The Thinking Process Visible in the Message
While message [msg 191] itself contains no explicit reasoning text — it is purely a tool call output — the thinking process is visible in its structure and timing. The assistant chose to read two specific files in parallel: the continuation of FINDINGS.md and the Kimi K2-Thinking config. This reveals a deliberate strategy:
- Read the findings document to understand what problems were encountered and solved on this hardware.
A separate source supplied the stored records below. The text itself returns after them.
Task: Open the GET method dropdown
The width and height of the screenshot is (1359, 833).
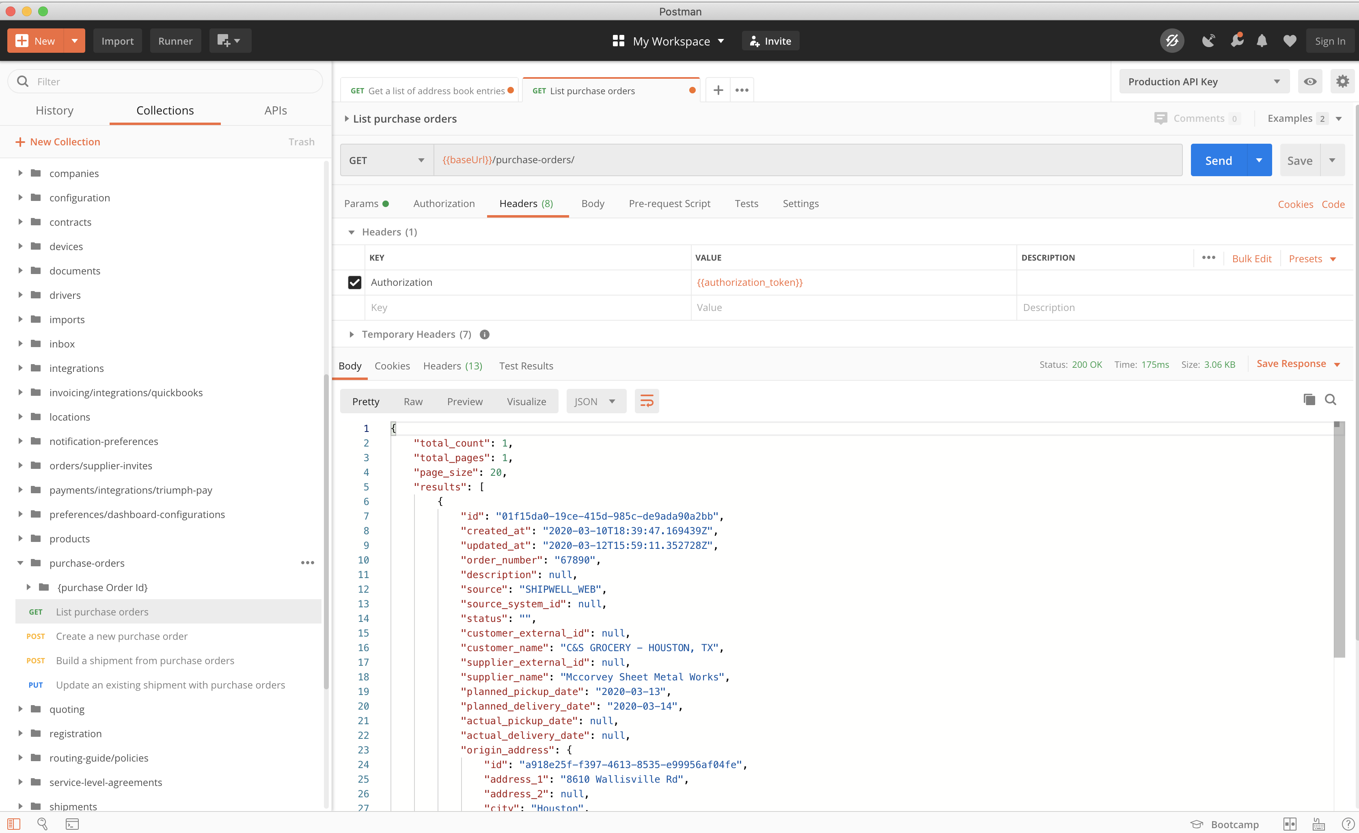Action: [387, 161]
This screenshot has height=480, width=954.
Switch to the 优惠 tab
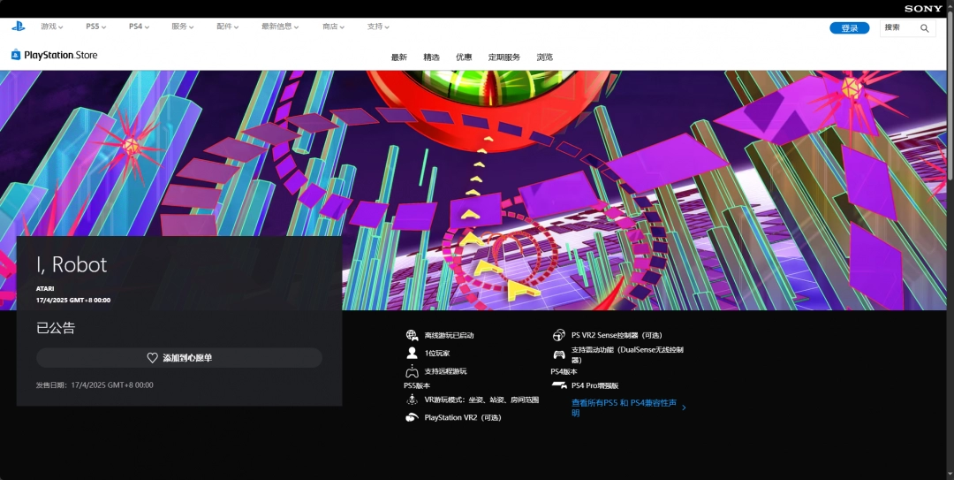464,57
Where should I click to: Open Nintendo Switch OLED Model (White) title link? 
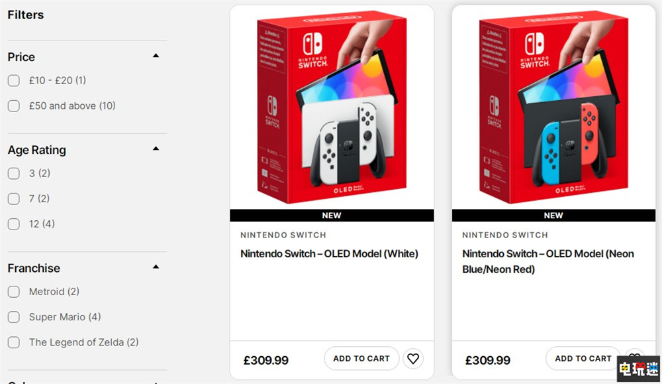pyautogui.click(x=329, y=253)
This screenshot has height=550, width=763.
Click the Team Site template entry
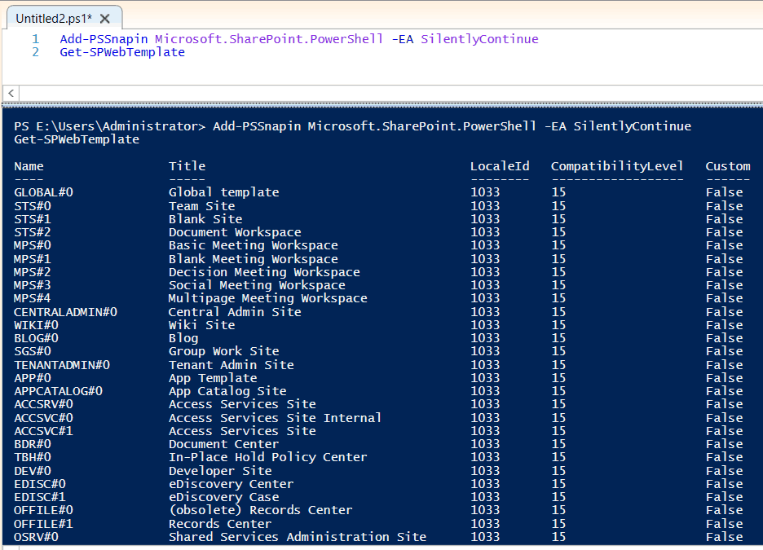(201, 205)
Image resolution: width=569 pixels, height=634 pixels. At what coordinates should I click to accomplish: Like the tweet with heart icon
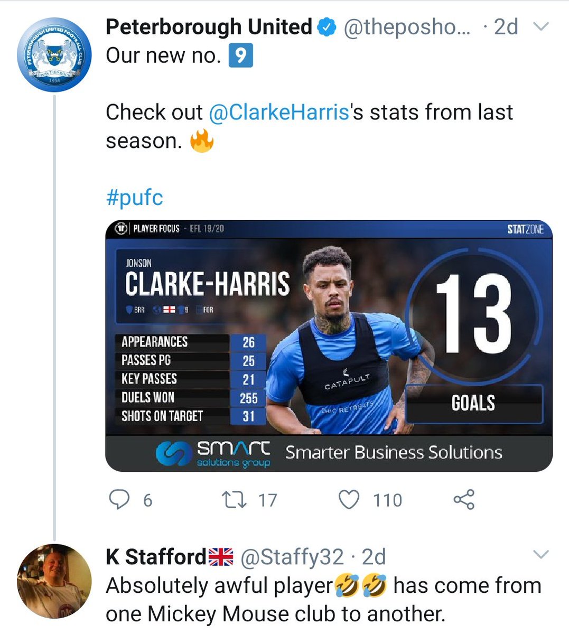[x=349, y=500]
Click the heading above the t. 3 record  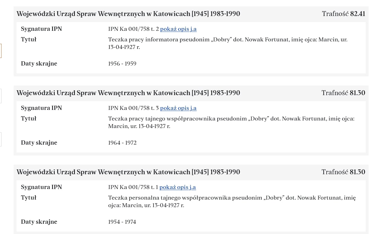[128, 93]
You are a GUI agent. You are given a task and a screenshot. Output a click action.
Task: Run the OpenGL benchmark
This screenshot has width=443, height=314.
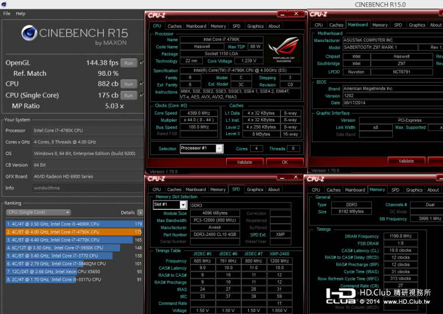129,63
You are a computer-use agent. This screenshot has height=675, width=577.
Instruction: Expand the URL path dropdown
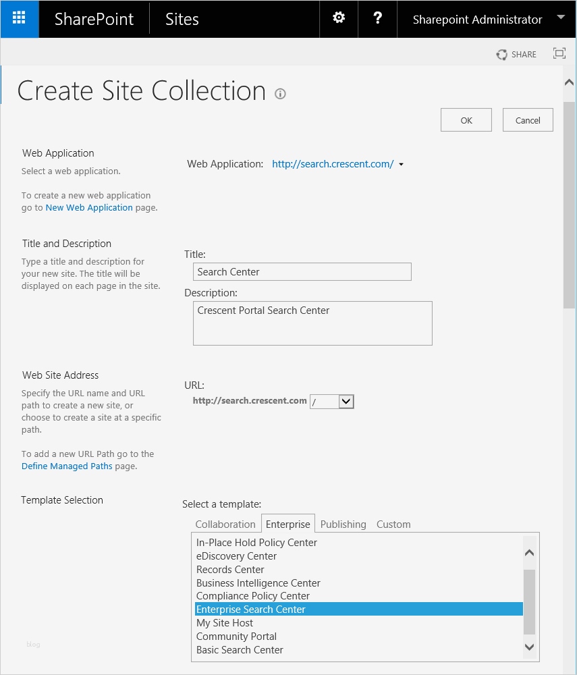point(346,402)
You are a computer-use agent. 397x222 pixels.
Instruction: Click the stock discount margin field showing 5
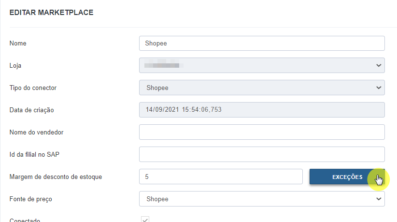[221, 177]
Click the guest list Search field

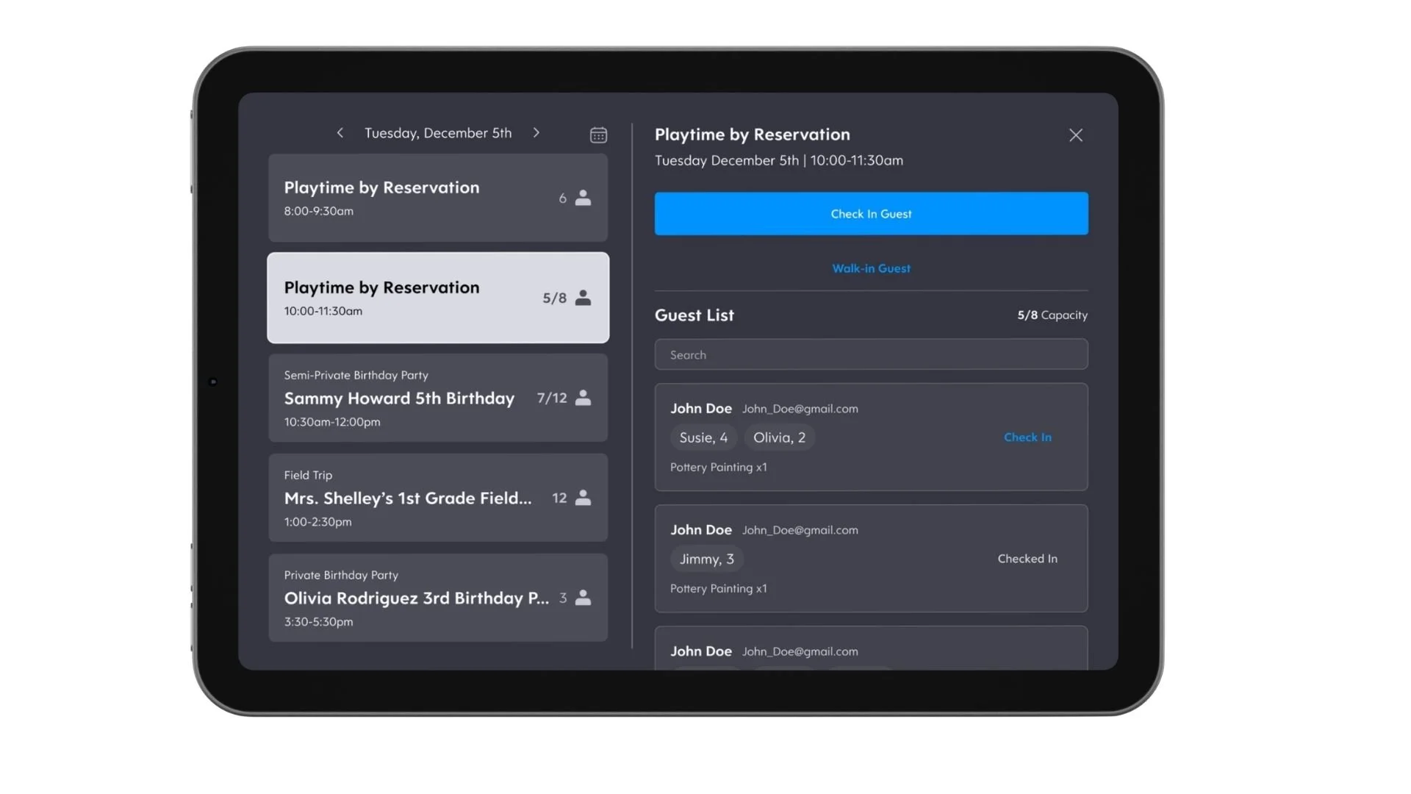tap(871, 355)
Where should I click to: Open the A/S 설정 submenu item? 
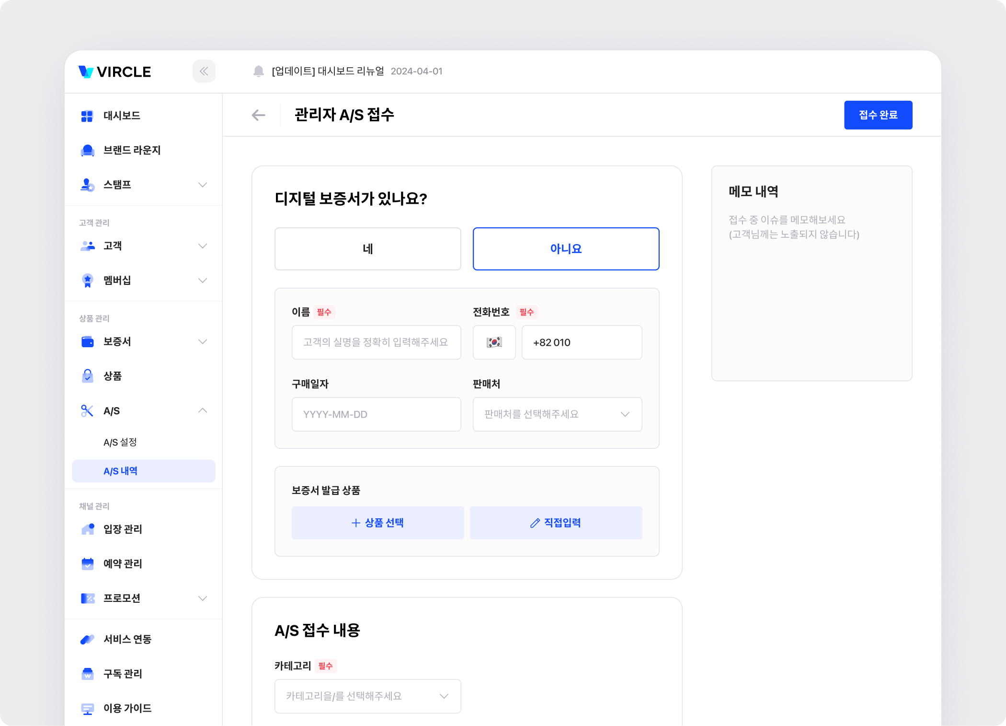click(120, 442)
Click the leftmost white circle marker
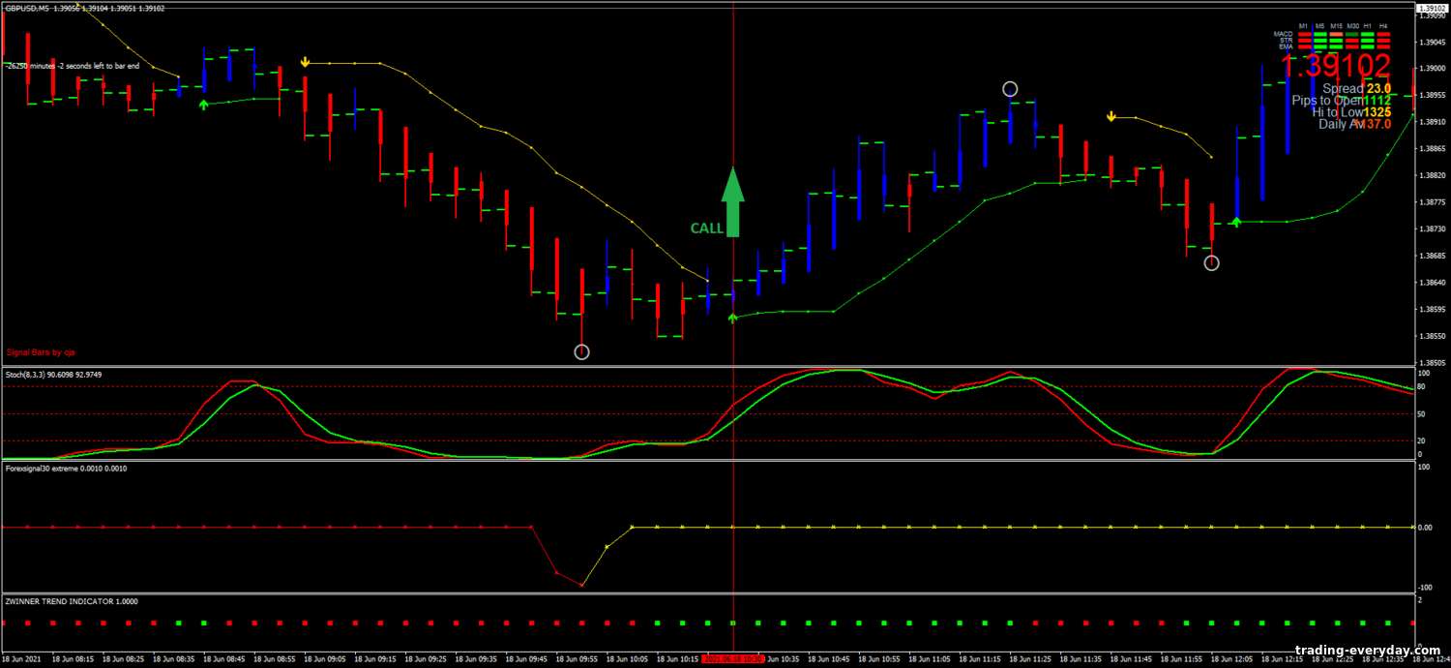 581,351
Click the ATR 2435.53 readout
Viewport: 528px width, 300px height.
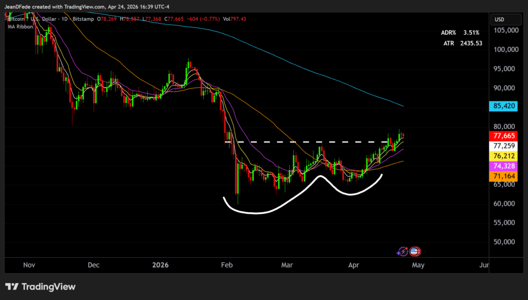click(463, 43)
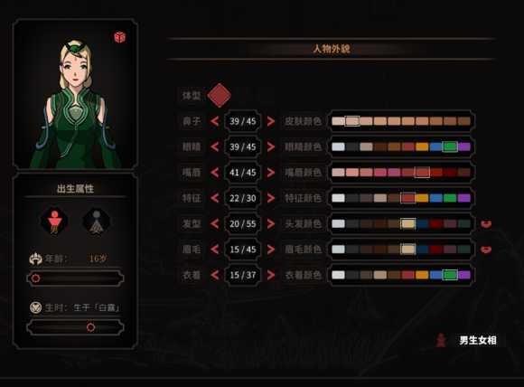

- Read a successful model configuration to use as a reference template. The parallel execution (both reads happen simultaneously) shows that the assistant considers these independent pieces of information that can be fetched concurrently. The assistant is not waiting to see what FINDINGS.md says before deciding to read the config — it already knows both will be valuable. The subsequent message ([msg 193]) confirms this thinking. The assistant immediately synthesizes the findings into actionable insights: the NaN issue is not the SM120 bug, the DeepGemm warning is the likely culprit, and the previous successful deployment used
--disable-cuda-graph. This synthesis is the real output of message [msg 191] — the raw data is just the input to the reasoning process.
Conclusion
Message [msg 191] is a turning point in the debugging session. It represents the shift from random exploration to informed investigation, from guessing configuration flags to studying documented solutions. The assistant recognized that the trial-and-error approach was not converging and that the local research repository contained institutional knowledge that could shortcut the debugging process. While the DeepGemm hypothesis would ultimately prove insufficient to fully resolve the NaN crash, the act of consulting prior art was strategically sound. In complex ML deployment scenarios where the interaction surface between model architecture, GPU architecture, and serving framework creates emergent bugs, the most valuable resource is often not documentation or source code — it's the hard-won knowledge of what actually worked on the same hardware before.